The Buddha on the Realms of Rebirth and Beyond with Professor Peter Harvey
The person known as the Buddha is seen as having awakened to the true nature of reality: as an interlocking dance of physical and mental conditions encompassing a huge universe and many kinds of beings – beings driven by craving and ignorance through a series of rebirths, unpleasant or relatively pleasant, depending on the nature of their karmas, or intentional actions in this and past lives.
Buddhist practice aims at a range of goals: a more harmonious life of generosity, kindness, compassion and inner calm; a better rebirth; but ultimately Nirvana, the end of any rebirth. Heavenly rebirths and their deities are accepted, but Nirvana is beyond even these.
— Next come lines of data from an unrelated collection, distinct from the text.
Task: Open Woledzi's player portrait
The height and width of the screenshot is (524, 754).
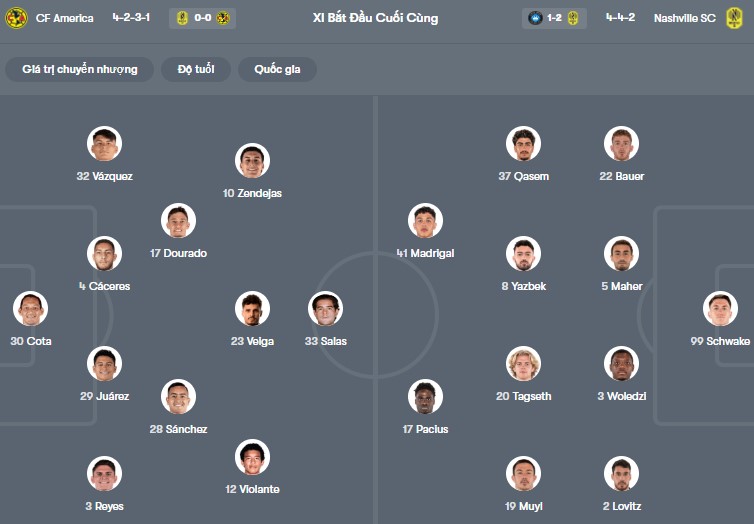Action: [621, 364]
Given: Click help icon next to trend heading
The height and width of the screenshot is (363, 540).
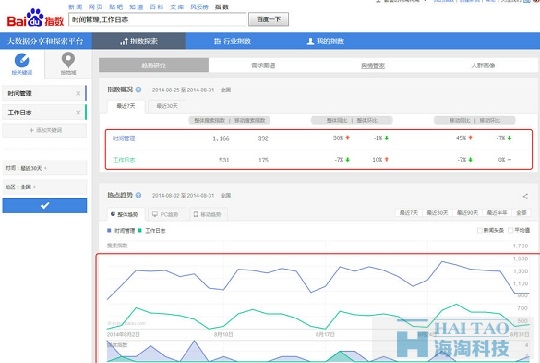Looking at the screenshot, I should [x=138, y=195].
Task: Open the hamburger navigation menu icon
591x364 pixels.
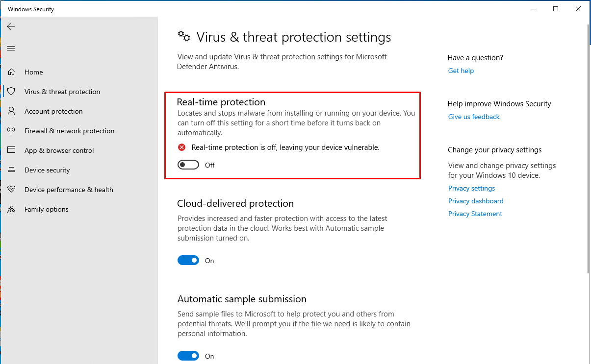Action: point(11,48)
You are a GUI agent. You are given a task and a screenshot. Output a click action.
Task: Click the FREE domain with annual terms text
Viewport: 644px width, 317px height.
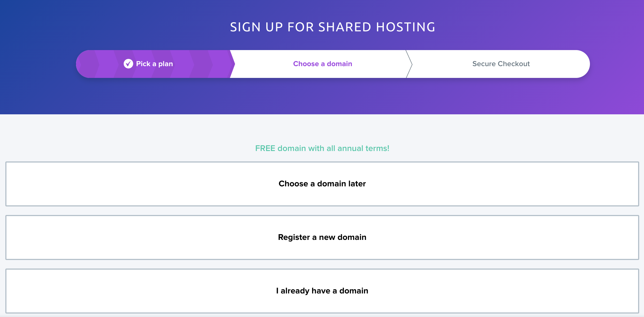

The path to Nirvana involves the mindful cultivation of wholesome, skilful qualities including those of the Noble Eight-factored Path of Right understanding and direct insight, Right resolve, Right action, Right speech, Right livelihood, Right effort, Right mindfulness and Right concentration (the four jhānas or meditative absorptions, of deep calm and clarity, joy, happiness and equanimity).
Speaker Professor Peter Harvey is Emeritus Professor of Buddhist Studies at the University of Sunderland with a special interest in early Buddhist thought and practices, and Buddhist ethics. In 1995 he founded the UK Association for Buddhist Studies with Ian Harris, has edited its journal Buddhist Studies Review, and from 2002 to 2011 ran an online MA Buddhist Studies program. His many publications include An Introduction to Buddhist Ethics: Foundations, Values and Practices (University of Cambridge Press, 2000). Peter is a teacher in the Samatha Trust tradition of Theravāda Buddhism, which focuses on a systematic form of mindfulness of breathing.